* [About this task] Somewhere below is a line with "contact us (47, 2433)" and, later, a line with "301.405.6629 (1247, 1172)"; repeat those two lines and all the lines between them, exactly as they are.

* [Data]
-------------------------

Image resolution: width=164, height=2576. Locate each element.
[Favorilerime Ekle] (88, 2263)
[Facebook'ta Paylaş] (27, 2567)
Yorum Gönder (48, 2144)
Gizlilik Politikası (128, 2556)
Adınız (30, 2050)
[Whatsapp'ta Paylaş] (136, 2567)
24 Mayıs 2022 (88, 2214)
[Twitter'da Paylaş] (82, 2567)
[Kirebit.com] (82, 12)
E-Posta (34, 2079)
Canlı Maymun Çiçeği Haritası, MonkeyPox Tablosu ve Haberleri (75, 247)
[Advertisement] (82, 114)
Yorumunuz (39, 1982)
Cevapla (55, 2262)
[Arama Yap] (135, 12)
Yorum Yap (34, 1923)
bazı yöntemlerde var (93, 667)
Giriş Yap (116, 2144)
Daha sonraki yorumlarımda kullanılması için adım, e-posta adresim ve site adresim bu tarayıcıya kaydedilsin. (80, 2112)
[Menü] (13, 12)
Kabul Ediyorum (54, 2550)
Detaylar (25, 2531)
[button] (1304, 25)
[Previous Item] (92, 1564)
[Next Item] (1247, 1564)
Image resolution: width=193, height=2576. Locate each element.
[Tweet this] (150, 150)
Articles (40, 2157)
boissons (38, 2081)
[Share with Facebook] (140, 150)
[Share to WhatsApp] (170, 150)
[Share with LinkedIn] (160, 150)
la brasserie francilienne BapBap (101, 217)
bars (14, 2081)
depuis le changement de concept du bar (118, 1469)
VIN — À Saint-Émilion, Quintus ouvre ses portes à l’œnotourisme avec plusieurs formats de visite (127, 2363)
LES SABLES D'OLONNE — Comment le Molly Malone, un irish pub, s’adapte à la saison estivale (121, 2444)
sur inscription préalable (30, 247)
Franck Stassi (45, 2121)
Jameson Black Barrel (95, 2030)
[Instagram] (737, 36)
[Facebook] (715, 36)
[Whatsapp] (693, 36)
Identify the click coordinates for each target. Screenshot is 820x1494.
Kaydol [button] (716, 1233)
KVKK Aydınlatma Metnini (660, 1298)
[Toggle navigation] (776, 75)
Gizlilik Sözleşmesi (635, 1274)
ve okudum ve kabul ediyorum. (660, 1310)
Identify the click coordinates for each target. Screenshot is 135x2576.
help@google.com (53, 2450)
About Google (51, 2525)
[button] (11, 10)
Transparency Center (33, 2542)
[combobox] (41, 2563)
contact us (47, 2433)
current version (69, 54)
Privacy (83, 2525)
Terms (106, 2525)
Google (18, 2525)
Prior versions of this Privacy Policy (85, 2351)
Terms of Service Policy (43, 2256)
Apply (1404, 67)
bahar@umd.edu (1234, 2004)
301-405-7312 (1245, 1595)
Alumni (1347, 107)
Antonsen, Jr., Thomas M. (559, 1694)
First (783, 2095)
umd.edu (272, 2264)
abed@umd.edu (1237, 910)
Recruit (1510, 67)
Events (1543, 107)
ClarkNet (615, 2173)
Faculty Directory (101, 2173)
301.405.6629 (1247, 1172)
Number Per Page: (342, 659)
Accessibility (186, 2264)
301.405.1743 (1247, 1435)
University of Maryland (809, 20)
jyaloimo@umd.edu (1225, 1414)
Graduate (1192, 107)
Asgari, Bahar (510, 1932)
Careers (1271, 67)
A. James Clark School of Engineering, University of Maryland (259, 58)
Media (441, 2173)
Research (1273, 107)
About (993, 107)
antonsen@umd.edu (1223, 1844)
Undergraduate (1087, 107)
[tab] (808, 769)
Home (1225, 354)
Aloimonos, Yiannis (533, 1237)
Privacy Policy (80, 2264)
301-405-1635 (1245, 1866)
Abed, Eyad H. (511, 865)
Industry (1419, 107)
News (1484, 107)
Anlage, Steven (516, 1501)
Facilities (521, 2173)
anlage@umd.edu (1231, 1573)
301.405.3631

-------------------------

* [Exercise answer]
contact us (47, 2433)
current version (69, 54)
Privacy (83, 2525)
Terms (106, 2525)
Google (18, 2525)
Prior versions of this Privacy Policy (85, 2351)
Terms of Service Policy (43, 2256)
Apply (1404, 67)
bahar@umd.edu (1234, 2004)
301-405-7312 (1245, 1595)
Alumni (1347, 107)
Antonsen, Jr., Thomas M. (559, 1694)
First (783, 2095)
umd.edu (272, 2264)
abed@umd.edu (1237, 910)
Recruit (1510, 67)
Events (1543, 107)
ClarkNet (615, 2173)
Faculty Directory (101, 2173)
301.405.6629 (1247, 1172)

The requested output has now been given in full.